So I am hoping that someone here can help me shed some light on how to get the micro controller going. I recently purchased the BlueSMiRF bluetooth connector from Sparkfun.
sparkfun.com/commerce/produc … cts_id=158
I’am trying to get it working in conjunction with the micro serial servo controller.
The BlueSMiRF supports 0-5v Logic level so I figured it wouldn’t be an issue to get it hooked up since that is also what the servo controller’s doc say it supports.
I have 5volts fed into the system, and when I hook it up on the logic level serial inputs / outputs I get the yellow light by itself. When I connect to the bluetooth device and write 3 bytes (using the MiniSSC II mode just for testing purposes) [255,0,0] I get an echo back from the connection repeating the bytes I wrote. The servo doesn’t move. I apply power on the two terminals in the upper right for the servo’s (5v), write the commands, and I get a yellow light + a red flashing light.

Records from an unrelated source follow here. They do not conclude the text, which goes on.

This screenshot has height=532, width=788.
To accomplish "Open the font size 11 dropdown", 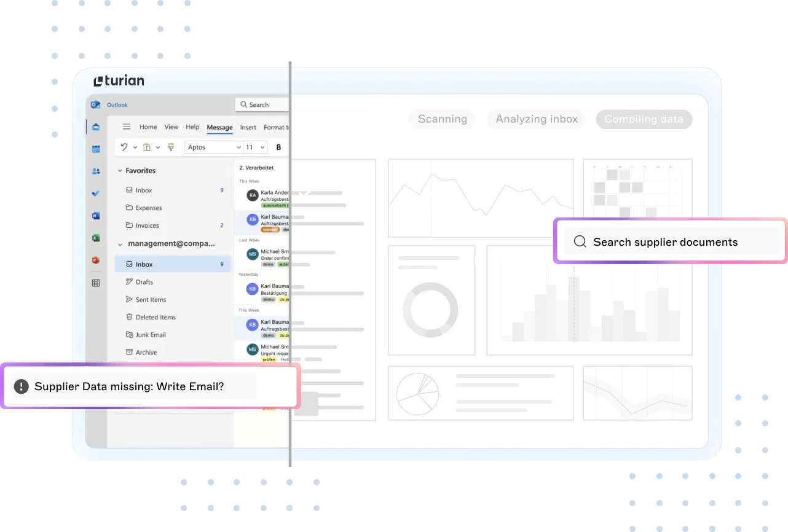I will click(256, 147).
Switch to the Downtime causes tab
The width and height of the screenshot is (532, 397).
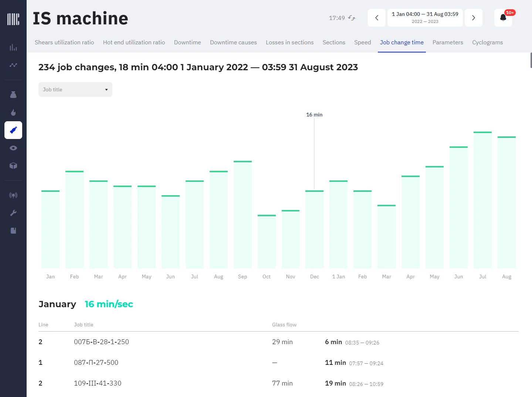point(233,43)
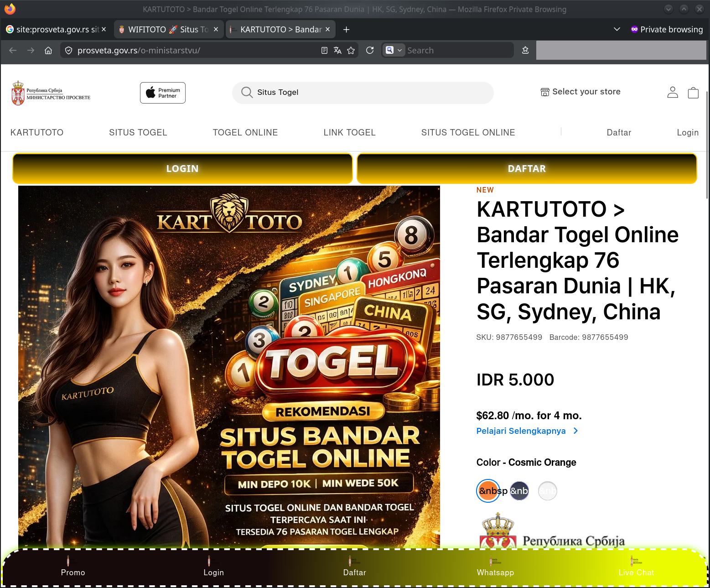This screenshot has width=710, height=588.
Task: Click the extensions icon in the toolbar
Action: [x=525, y=50]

Any help would be greatly appreciated.
When you get the echo back, does the yellow light go out? That part of what you describe sounds good.

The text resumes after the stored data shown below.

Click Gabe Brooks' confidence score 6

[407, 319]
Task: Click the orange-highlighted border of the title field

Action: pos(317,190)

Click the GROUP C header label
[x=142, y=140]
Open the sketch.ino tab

The red flashing light is a bad serial data error, but I suspect you might have a power problem. Is the 5V source you are connecting to the servos the same source as for the board? What happens if you apply power for the servos with a separate battery pack?
No, the yellow light doesn’t go out. I have been playing with it a bit more and am able to get data back from the controller now.
So, when I have the micro controller fed by a 9v battery, and my bluetooth module off of a different 5v supply I am able to read and write to the controller (with no servo attached). It no longer blinks green on transmit either.
Currently, when I connect it spits out “CONNECT,00081B879D2D”. After I write [255,1,254] it will respond with those bytes, and then “ONNECT,00081B879D2D” again.
Now, if I attach a servo, and a 5volt supply to the servo power pins it will blink red as soon as I connect to it. It spits out one charachter (255).
Thank you sooooo much for any help I’m waiting for a ttl converter to show up in the mail (hopefully tomorrow) or am going to hack up a DB9 cable to play with it directly I think.
Could you be more careful in your descriptions? For instance, “it no longer blinks green on transmit either” is confusing since this is the first I see about a green LED, plus I’m not even sure which device you are talking about.
In general, connecting servos or the servo supply should make no difference to how the rest of the servo controller behaves. The servo power powers only the servos, and the only connection from the servo controller to the servos is a one-way control line (i.e. servo controller output). The servo controller echoes back bytes on its serial output, is that the echo you are talking about?
Also, it would really help if you could look at the serial line(s) on an oscilloscope. Do you have access to one?
Sorry if my descriptions of the situation are poor Let me take another swing:
Here is the situation I am currently in:
I am using the Micro Serial Servo Controller
I have a 9 volt battery hooked up to the VIN / GND in the lower left of the board.
I have Logic Level TX/RX hooked up to the bluetooth module.
I have 5 volt feed hooked up to the bluetooth module.
When i fire everything up, the chip comes up with a yellow light, and stays on. When reading / writting to it, it echos the text above and generally seems very happy.
However when I connect a servo to the chip, and feed a 5volt current to the Servo power pins the second I open the connection, the yellow light stays on, but it starts flashing red.
Unfortunately I do not have an oscilloscope. I have been a programmer, and am playing with robotics as a hobby at the moment with an eye on going back to school for EE.
Sorry for causing any hassle. Thanks,
Well, that does sound strange. Just to be clear, the two 5V supplies are independent, right? Have you tried different servos and different servo ports?
As I said before, connecting the servo shouldn’t affect the operation of the servo controller; the common exception is when there is a power issue. As the servo begins moving, it draws more current from the supply, which could dip and cause other electronics using the same supply to operate erratically. 5V is usually a suspect voltage for a servo supply since it means it’s getting regulated. Are you sure your regulator can handle the load a servo presents?
It would also help to know when exactly the error occurs. Your earlier post makes it seem like the second character causes the problem, but your latest post indicates an immediate failure. Can you send the three bytes separately so that you can tell when the error occurs?
Solved the issue. Turns out that the bluetooth module was echoing data to the pololu when the connection was initialized. I set it to silent mode and everything works like a champ.